The chain of disputed islands, called Las Malvinas by Argentines, is the center of a tug-of-war between two nations separated by close to 8,000 miles of ocean. Kirchner has maintained that the Islands were an inheritance from the Spanish crown that was usurped by British troops who took the Islands in 1833. The British categorically denied such conjectures, claimed its rightful authority over the Islands, and declared it will protect the rights of the Islanders, most British citizens, “to determine their own future.” 

Such jingoist ploys are not uncommon or uncharacteristic of the emerging Latin American giant who has experienced a rollercoaster of financial setbacks and emergence in recent years.

Kirchner’s insistent demands and actions to isolate the Falkland Islands started last year when British prospectors found significant hydrocarbon and oil fields in its coastal waters.

Argentina is hungry for oil although it has an abundant wealth of it at home. 
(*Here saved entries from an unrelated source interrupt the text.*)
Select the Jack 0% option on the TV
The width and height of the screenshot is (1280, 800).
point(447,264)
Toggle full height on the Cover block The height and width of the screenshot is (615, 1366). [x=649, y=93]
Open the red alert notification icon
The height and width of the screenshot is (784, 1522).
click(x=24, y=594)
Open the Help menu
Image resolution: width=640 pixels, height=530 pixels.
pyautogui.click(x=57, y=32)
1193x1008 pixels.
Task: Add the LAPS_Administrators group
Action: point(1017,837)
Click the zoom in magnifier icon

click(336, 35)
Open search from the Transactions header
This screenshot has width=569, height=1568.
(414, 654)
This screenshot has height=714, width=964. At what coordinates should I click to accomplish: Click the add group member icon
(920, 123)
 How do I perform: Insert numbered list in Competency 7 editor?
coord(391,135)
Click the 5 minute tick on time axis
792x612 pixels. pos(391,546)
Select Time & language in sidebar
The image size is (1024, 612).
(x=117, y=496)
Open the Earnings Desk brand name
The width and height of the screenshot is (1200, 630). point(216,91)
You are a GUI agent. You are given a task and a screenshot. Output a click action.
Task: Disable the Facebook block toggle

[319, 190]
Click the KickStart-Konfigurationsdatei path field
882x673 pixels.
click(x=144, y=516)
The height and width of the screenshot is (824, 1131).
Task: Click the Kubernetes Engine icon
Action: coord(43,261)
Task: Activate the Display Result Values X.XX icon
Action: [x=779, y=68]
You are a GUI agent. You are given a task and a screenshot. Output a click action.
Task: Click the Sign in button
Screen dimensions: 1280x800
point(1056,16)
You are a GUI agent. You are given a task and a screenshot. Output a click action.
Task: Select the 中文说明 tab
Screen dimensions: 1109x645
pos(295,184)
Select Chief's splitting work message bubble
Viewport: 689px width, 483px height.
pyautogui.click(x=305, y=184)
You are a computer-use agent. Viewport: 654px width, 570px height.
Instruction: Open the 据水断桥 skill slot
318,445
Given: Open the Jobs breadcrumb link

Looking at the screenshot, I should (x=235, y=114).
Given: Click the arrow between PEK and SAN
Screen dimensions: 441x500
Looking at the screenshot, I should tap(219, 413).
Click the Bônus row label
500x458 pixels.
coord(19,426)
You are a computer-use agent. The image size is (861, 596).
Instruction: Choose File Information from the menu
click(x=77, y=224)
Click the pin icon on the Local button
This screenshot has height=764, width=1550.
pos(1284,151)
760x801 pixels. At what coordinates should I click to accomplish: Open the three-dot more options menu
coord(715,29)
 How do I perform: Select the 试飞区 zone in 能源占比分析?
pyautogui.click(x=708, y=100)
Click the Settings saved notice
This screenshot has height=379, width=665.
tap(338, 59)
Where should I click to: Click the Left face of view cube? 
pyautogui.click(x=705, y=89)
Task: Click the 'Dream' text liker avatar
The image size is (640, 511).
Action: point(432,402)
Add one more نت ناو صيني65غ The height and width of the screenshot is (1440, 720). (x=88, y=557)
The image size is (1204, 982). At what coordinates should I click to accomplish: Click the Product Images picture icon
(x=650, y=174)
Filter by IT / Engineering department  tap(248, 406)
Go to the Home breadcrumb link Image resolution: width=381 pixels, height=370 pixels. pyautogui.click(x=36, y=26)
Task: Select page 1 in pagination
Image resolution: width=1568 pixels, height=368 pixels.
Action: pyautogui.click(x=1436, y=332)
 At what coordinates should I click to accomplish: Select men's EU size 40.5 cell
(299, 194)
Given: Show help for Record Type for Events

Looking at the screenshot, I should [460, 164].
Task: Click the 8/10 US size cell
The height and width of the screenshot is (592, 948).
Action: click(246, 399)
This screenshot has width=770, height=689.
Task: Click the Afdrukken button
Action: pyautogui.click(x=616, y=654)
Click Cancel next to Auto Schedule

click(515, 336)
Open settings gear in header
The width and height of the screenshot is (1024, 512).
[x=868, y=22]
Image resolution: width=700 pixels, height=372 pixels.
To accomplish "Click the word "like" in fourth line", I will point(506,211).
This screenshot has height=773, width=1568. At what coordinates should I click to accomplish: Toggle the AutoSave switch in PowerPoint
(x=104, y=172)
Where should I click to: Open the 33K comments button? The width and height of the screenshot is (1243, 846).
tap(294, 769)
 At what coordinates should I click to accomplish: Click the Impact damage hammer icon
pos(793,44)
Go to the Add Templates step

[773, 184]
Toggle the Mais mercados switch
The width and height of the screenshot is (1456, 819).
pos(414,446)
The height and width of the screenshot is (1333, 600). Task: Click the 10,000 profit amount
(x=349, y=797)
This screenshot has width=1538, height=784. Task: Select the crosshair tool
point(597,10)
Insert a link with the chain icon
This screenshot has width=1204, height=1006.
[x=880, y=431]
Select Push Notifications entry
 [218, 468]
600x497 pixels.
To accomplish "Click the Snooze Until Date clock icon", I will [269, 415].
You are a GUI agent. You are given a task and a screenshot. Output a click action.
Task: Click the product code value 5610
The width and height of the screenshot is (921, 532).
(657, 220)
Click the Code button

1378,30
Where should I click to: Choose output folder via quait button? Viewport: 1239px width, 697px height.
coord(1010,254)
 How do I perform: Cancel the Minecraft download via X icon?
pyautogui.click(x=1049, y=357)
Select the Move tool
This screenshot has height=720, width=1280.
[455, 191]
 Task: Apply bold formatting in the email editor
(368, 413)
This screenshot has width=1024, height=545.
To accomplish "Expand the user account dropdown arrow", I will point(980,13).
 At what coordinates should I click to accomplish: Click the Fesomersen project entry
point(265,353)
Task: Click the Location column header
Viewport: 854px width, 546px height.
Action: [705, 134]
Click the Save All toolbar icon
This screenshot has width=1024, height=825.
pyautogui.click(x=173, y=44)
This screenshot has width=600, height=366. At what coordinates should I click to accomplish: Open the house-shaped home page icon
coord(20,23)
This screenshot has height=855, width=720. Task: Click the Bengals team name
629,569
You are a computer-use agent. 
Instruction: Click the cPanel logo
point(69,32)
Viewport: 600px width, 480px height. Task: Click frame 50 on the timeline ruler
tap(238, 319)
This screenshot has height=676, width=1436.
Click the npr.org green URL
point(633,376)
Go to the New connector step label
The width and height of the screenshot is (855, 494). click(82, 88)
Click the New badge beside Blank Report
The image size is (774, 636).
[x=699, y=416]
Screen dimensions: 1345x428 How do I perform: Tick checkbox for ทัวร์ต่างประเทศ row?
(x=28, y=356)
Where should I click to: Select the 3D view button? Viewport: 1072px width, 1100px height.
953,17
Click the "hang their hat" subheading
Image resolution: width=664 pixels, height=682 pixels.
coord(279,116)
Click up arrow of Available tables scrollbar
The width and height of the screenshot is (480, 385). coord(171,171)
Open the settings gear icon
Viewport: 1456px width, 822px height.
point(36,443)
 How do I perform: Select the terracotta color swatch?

Argentina's undervalued currency and strict price controls on the nation’s abundant natural gas contributed to an economic boom at first, which drew in investments far and wide. But the policies are making investments less profitable because Buenos Aires refuses to allow companies to sell for full value and causing domestic gas shortages within the country. As Foreign Policy reported, in an ironic twist, Argentina now relies on oil imports, which it subsidizes, and may be costing the nation around $8 billion or 2% of its GDP.

Meanwhile, Kirchner has ordered Argentine banks to avoid lending money to British drilling projects and threatened legal action over British oil exploration. In the beginning of the year, Argentina waged a squid war by ordering fishermen to capture squid before it reached the Falkland Islands, putting a dent in the Islands’ $72 million per year fishing industry.

Argentina dealt more blows to British oil ambitions in December as it persuaded the South American Mercosur trade bloc including Brazil and Uruguay to turn away ships donning the Falkland’s flag from its ports. Chile has also agreed to slow down flights to and from the Islands, the only air link to the South American continent.

The British have responded by sending Prince William in a six-week “routine” rescue helicopter operation in February and advancing warships around the Island. Kirchner accused the British of “militarizing” and her appeals for proposed United Nations-sponsored talks to discuss the issue of sovereignty have failed due to British Prime Minister David Cameron’s dismissals.

For all of Argentina’s posturing and teeth-baring at Britain, it can do little to deter London from seeking an alternative to its oil supplies and raking in profits in its own neighborhood – an outcome that all Latin American nations fear.